WHAT THE TASK ASKS: Rewrite every line of the records below as a numbered list, skipping blank lines. Leave the pictures out.

================================

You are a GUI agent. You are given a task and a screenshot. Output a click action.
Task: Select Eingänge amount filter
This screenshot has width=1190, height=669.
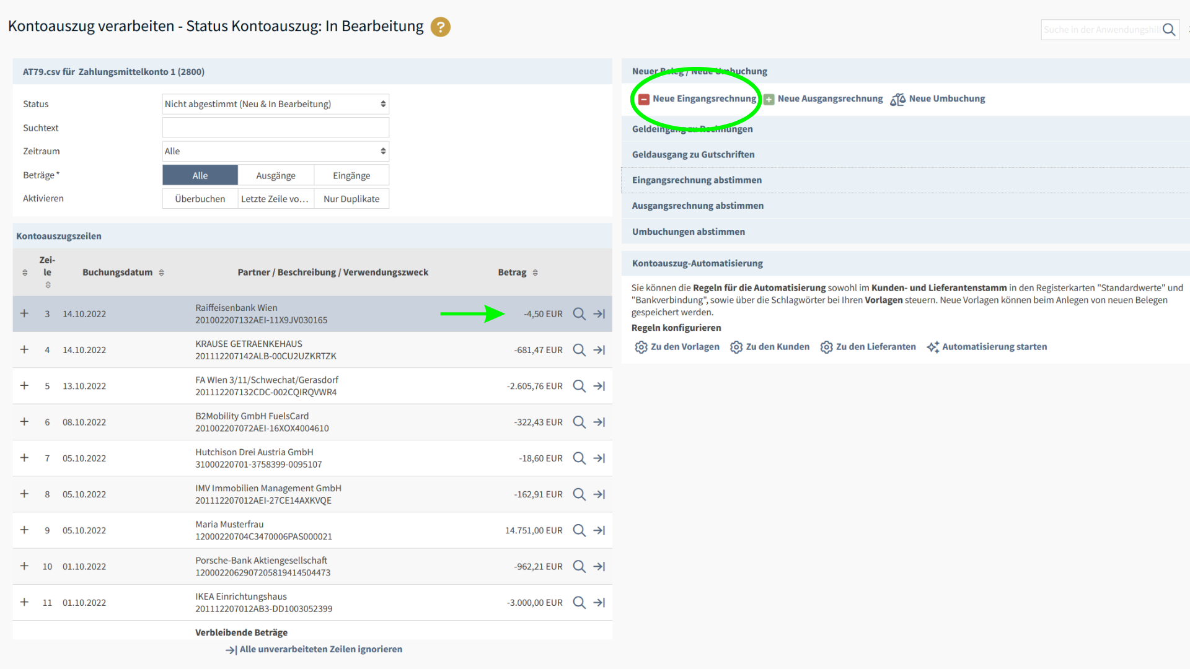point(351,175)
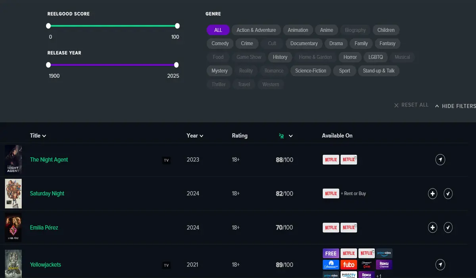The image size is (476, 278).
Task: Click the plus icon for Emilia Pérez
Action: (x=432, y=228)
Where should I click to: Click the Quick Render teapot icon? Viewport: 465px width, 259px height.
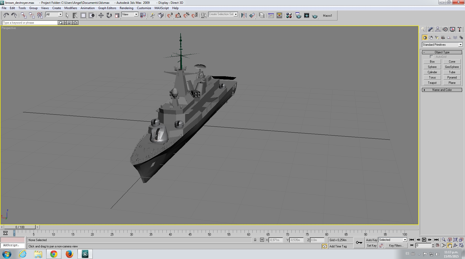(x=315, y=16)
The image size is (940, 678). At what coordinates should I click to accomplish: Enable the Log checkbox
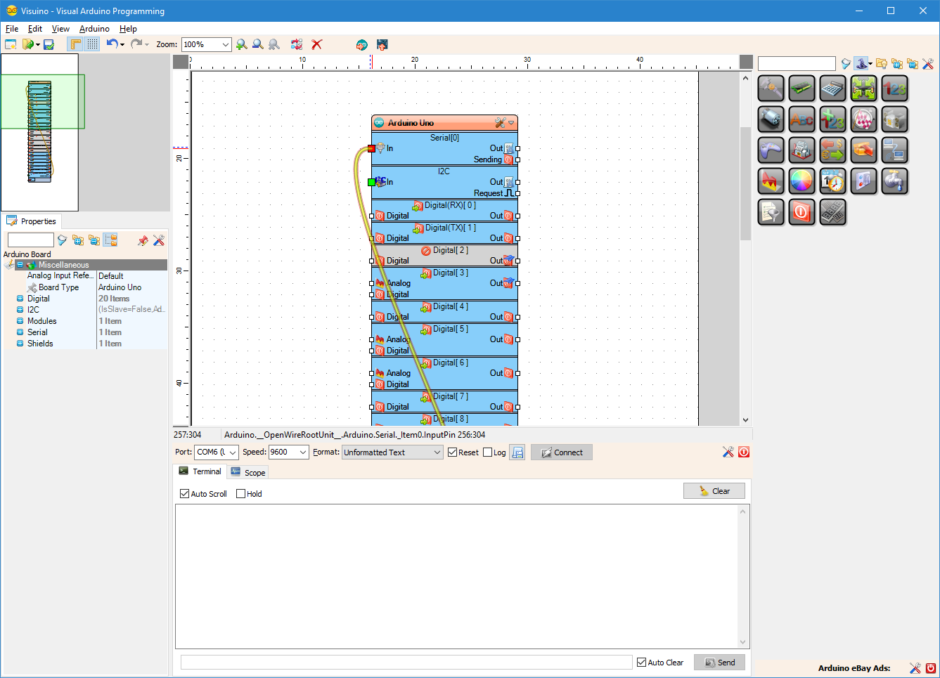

================================

CORRECT RESULT:
1. You are a GUI agent. You are given a task and a screenshot. Output a click action.
2. Task: Select Eingänge amount filter
3. This screenshot has width=1190, height=669.
4. point(351,175)
5. The image size is (476, 278).
6. Task: Click the plus icon for Emilia Pérez
7. Action: (x=432, y=228)
8. Where should I click to: Click the Quick Render teapot icon? Viewport: 465px width, 259px height.
9. (x=315, y=16)
10. The image size is (940, 678). At what coordinates should I click to accomplish: Enable the Log checkbox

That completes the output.